The first of the adaptations of Phil K. Dick short stories was something of a disappointment for me. I’d read that the changes made to the narrative were only minor but in fact they are fundamental. Does it matter? I’m not sure. The adaptation is by Matthew Graham who wrote the ‘going back in time’ TV seriesLife on Mars and Ashes to Ashes in the 2006-10.
The ‘Hoods’ of the title are protection for ordinary citizens who don’t wish to be ‘probed’ by telepaths (‘teeps’) working for the government in this alternative future. The hoods are not yet illegal but an ‘Anti-Immunity Bill’ is in the works which would mean refusal to be probed (to prove ‘loyalty’) would become an offence. Dick was writing in the early 1950s and created the ‘teeps’ as the children of parents affected by a nuclear explosion.

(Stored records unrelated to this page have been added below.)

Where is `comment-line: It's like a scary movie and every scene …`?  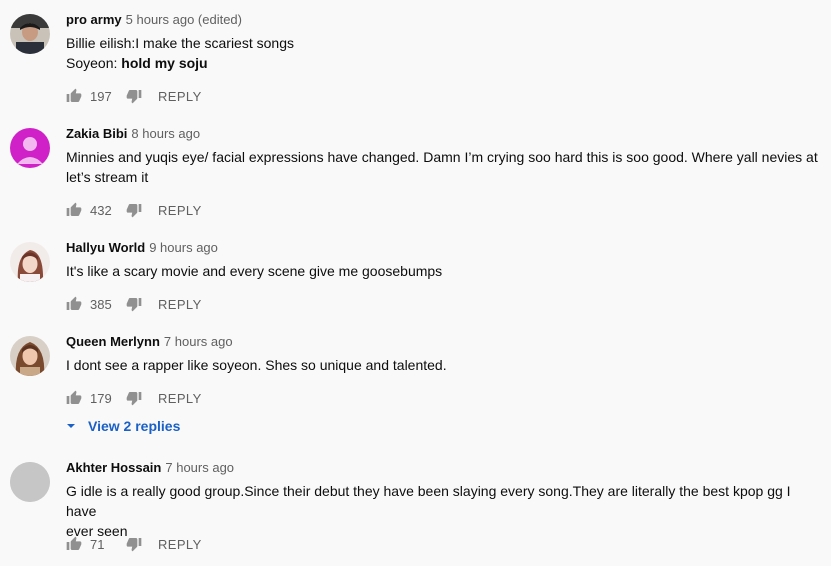 comment-line: It's like a scary movie and every scene … is located at coordinates (254, 271).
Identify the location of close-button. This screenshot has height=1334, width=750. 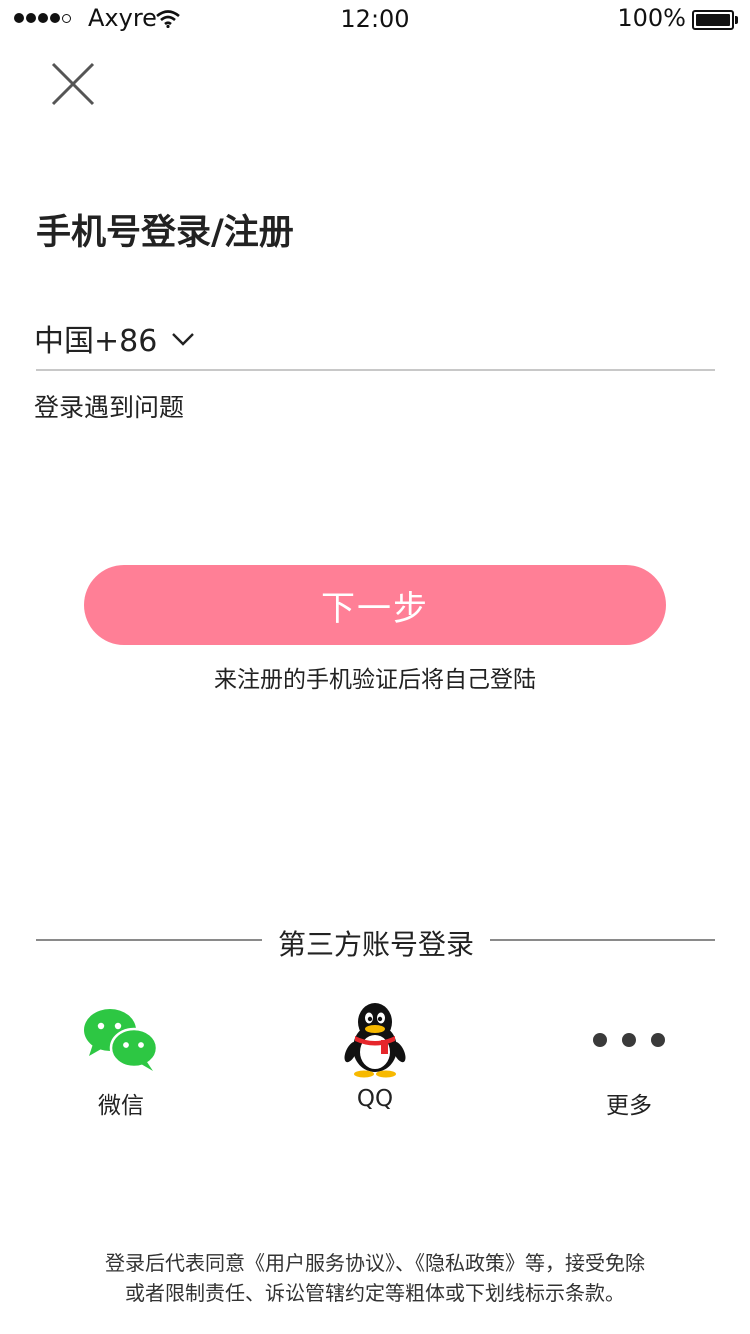
(73, 85).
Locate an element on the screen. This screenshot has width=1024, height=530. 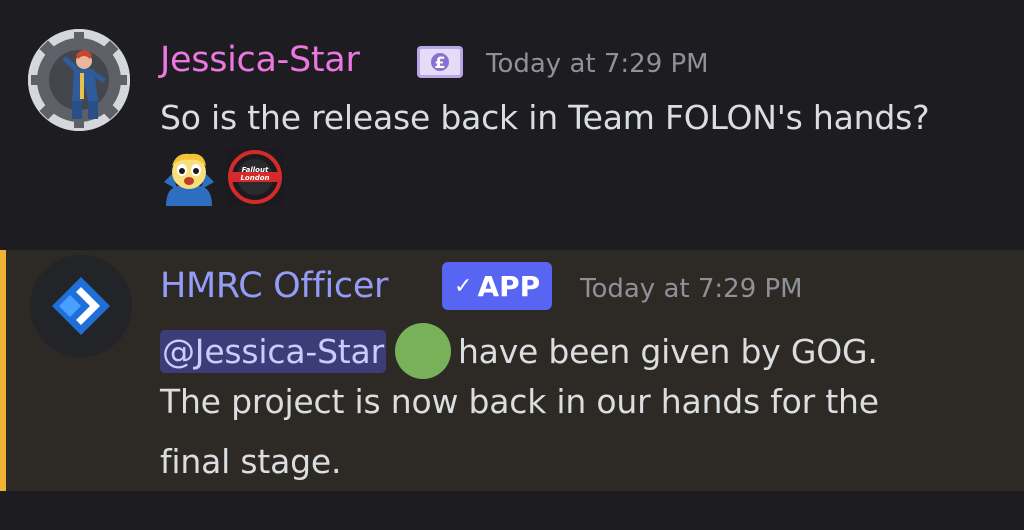
svg-text: London is located at coordinates (254, 178).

The major change in the adaptation is to shift the narrator character from an older man who receives a hood and becomes an unwitting tool of the ‘rebels’ to the pairing of a police ‘Clearance’ officer and his teep partner. In the original, the teep is male but in the adaptation she is female. The other change is in the presentation of the alternative world. Dick barely describes his worlds in the early stories, but they are easily imagined as rather sterile cities and their suburbs not dissimilar to Eisenhower’s America of the 1950s (these are also the settings for Dick’s non-SF novels). Since the film adaptation that became Blade Runner (1982) the ‘dystopian city of the future’ seems to have become a standard presentation. In this new adaptation there isn’t the budget to go the whole hog so we get an odd mash-up of architectural styles and 1960s/70s cars. The ad breaks also featured a trailer for the Blade Runner sequel due out in a couple of weeks – a truly Dickian touch. But I do worry that Ridley Scott’s conception is pushing out Dick (Scott is the Executive producer of the new film directed by Denis Villeneuve but he seems to have a major say in the look (and music) of the new film).
The result of the changes eventually leads us into an emotional relationship between cop and teep (similar to blade runner and replicant?) which makes this quite a different narrative to the original. Dick’s sympathies are clearly with the rebels but the new version makes the police officer more sympathetic and the teep’s motives are more difficult to understand. Dick’s 1953 story ends with a certain twist which was then traditional in science fiction. The ‘threat’ to humanity from a teep takeover is ended by something simple and central to the teep’s existence – so the effect is like the common cold contracted by the Martians in the War of the Worlds and also like the problems of humanity in Children of Men. The new version has an ‘open’ ending – again a Blade Runner link? I think that it is actually more powerful to contemplate the incipient fascism of suburban 1950s America than to create Ridley Scott-type dystopias.
Holliday Grainger and Richard Maddern are good leads (and Grainger copes well with the hair and make-up) but I struggled to hear the dialogue – I recorded the show and I should have thought about subtitles. The next episode in Electric Dreams is based on an even shorter story (10 pages) with a single narrative enigma. I wonder how that will be extended? I’m going to record all the episodes and then perhaps make a final judgement.
One last point – I’m happy to greet the next reviewer who refers to Dick adaptations as ‘sci-fi’ with a metaphorical ‘slem gun’ blast (the weapon used in these early 1950s stories). It’s SF or science fiction!